• **Description of the task**: Whenever a line of the records below contains the word "Viewport", copy that line.

---------- Data for review

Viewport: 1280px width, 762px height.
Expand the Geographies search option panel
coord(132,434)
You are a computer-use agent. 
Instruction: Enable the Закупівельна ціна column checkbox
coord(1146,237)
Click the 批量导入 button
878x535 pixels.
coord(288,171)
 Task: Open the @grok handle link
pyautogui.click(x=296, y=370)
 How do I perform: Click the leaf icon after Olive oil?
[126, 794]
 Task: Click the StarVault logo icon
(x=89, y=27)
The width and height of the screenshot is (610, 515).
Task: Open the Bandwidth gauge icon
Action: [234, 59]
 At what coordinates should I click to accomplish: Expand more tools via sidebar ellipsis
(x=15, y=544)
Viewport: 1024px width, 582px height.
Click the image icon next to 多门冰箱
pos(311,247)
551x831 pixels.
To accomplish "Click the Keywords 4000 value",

--------------------

• **Exercise solution**:
Viewport: 1280px width, 762px height.
Viewport: 1024px width, 582px height.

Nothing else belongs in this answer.